Het is niet voor het eerst dat Apple snel een update voor Java uitbrengt. In maart van dit jaar gebeurde dat ook al, toen werden Mac-gebruikers gelijkgetrokken met de Oracle-update van februari. De Java-update voor OS X van daarvoor kwam echter in oktober uit en bracht de Oracle-patches van juli. Mogelijk dat de snellere updates te maken hebben met de betere verstandhouding tussen Apple en Oracle.

Laatste update voor Leopard?

De Mac-maker besloot eind vorig jaar dat het Java vanaf Mac OS X Lion (10.7) niet langer meelevert met zijn besturingssysteem. Kort daarop droeg Apple de ontwikkeling van Java voor OS X over aan Oracle. De twee bedrijven zouden voortaan samenwerken voor Java in toekomstige versies van Mac OS X. Mogelijk plukt Apple daar nu al de vruchten van, gezien het snelle uitbrengen van de nieuwste patches.
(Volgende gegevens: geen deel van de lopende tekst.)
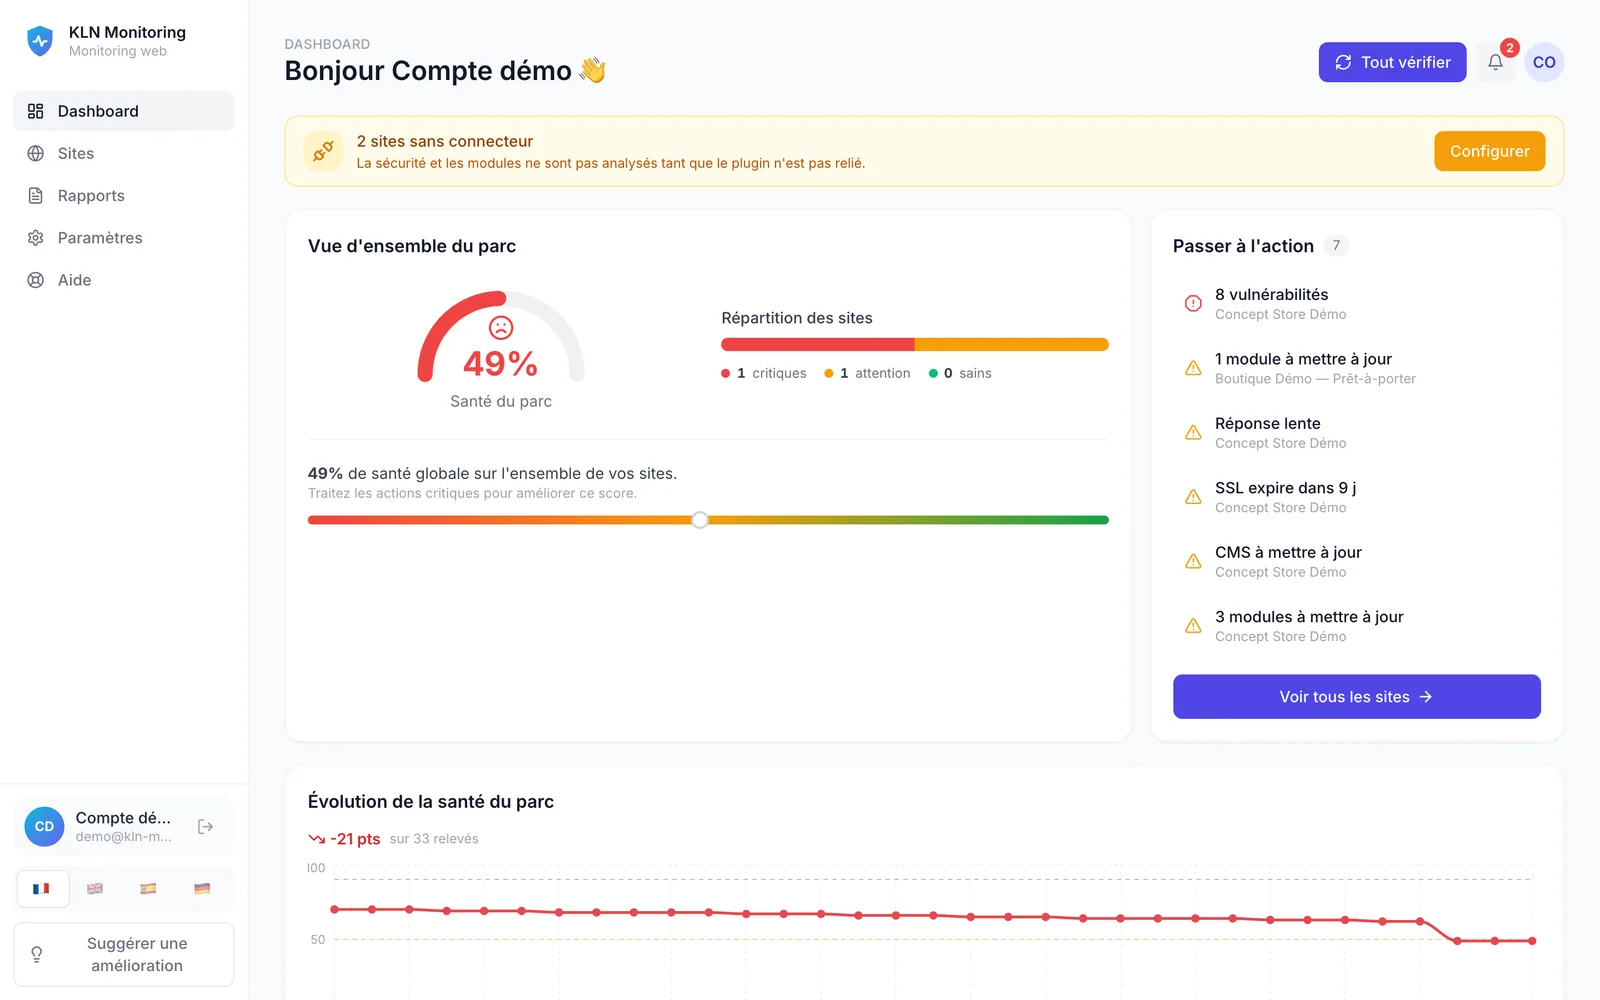
Task: Switch the language to the French flag
Action: 41,888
Deze Java-update zou overigens goed de laatste kunnen zijn die ooit uitkomt voor Mac OS X Leopard (10.5). Mac OS X Lion (zonder Java) komt namelijk in juli uit en Apple staat erom bekend alleen de huidige en vorige versie van OS X te voorzien van updates. Dat betekent dus dat Snow Leopard nog wel updates krijgt, waarschijnlijk ook voor Java al is dat nog onduidelijk. Het kan ook zijn dat gebruikers van die OS X-versie voortaan Java als aparte download van Oracle moeten installeren.